▶ EXERCISE
Every picture should be left out, but the lines below must be repeated exactly.

▶ RECORDS FOR THE TASK
§ §

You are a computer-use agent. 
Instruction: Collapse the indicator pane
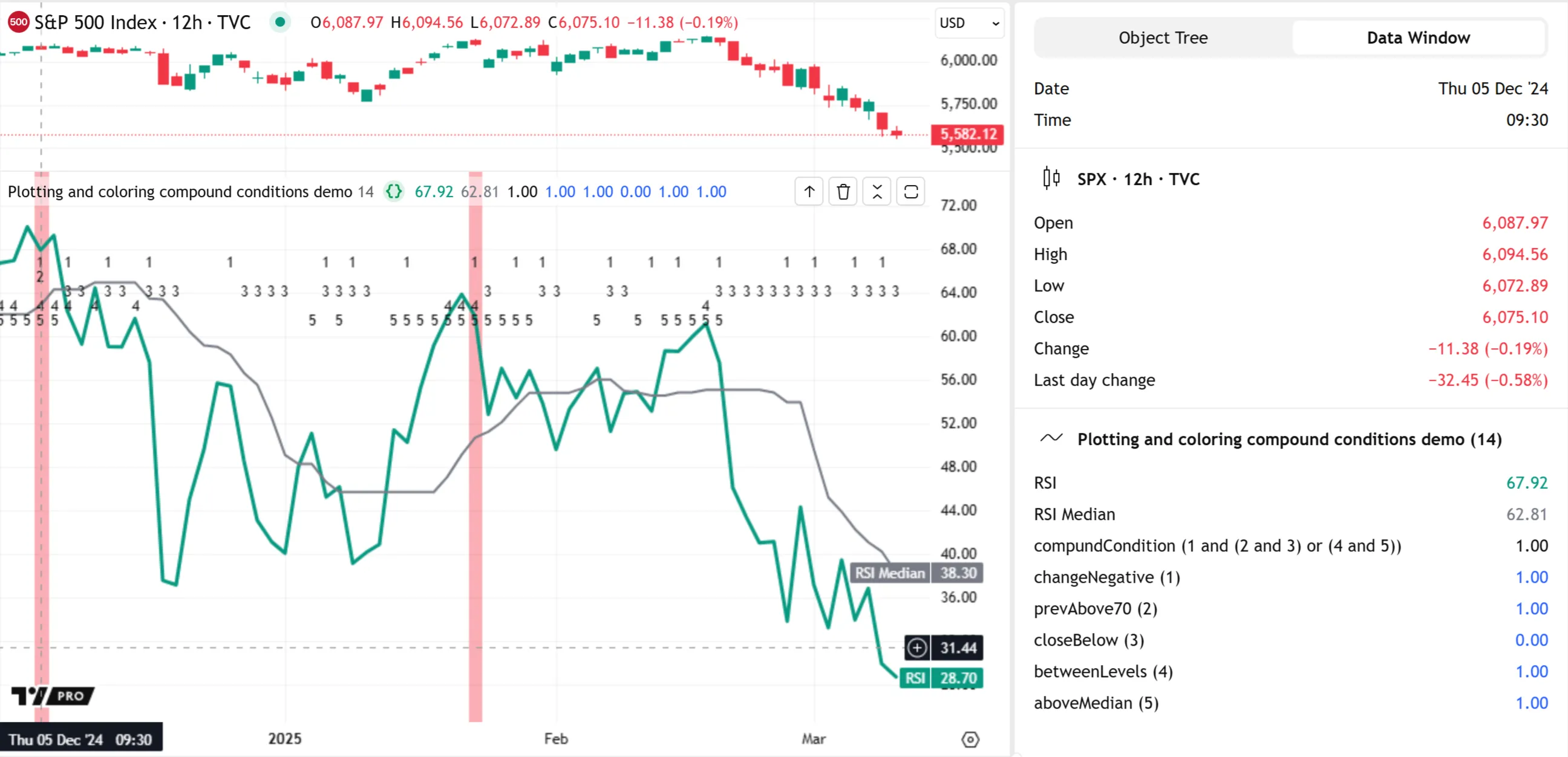click(x=877, y=192)
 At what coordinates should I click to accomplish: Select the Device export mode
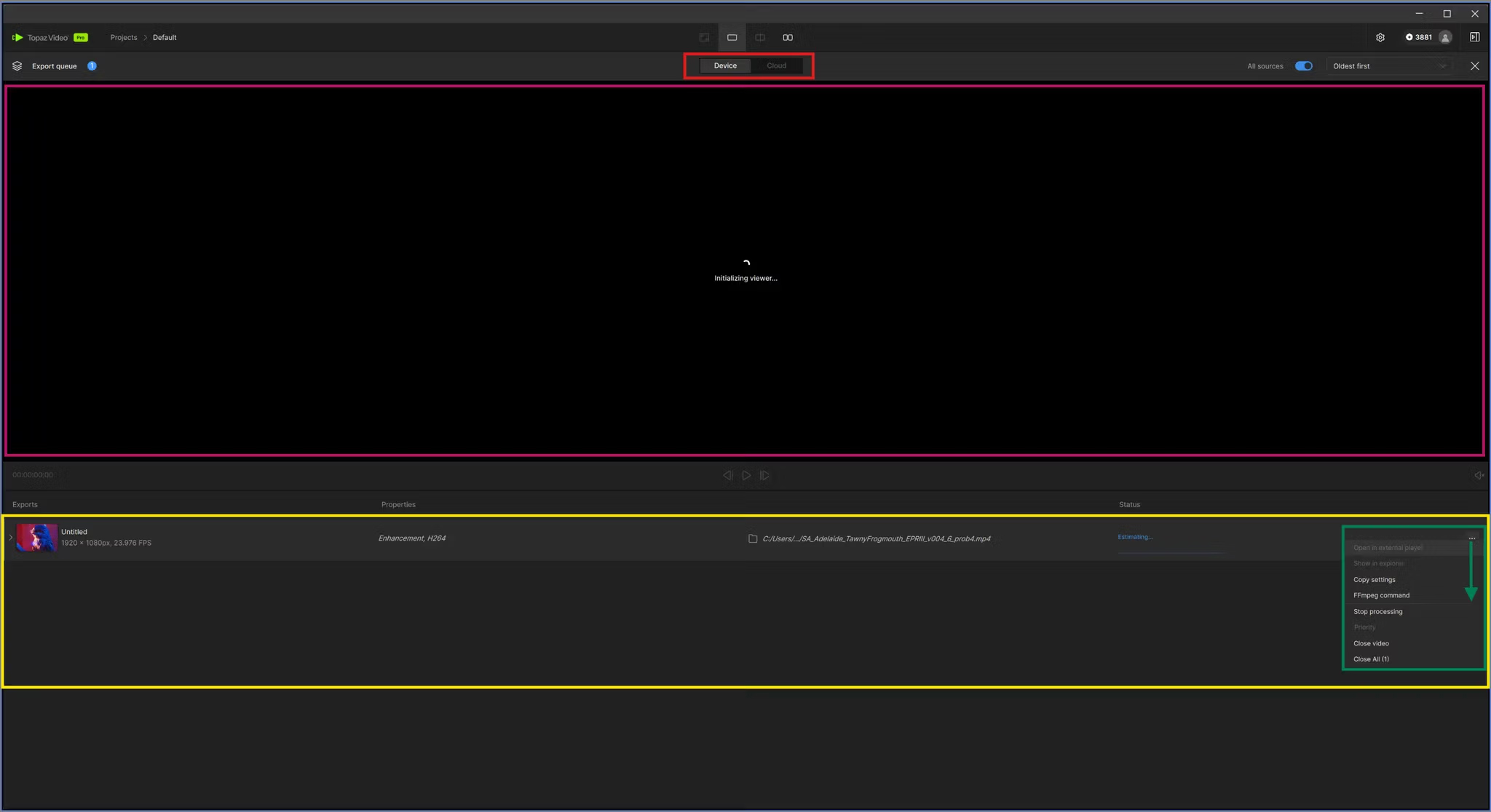725,65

§ §

▶ ANSWER TO THIS PROBLEM
You are a computer-use agent. 
Instruction: Collapse the indicator pane
click(x=877, y=192)
 At what coordinates should I click to accomplish: Select the Device export mode
725,65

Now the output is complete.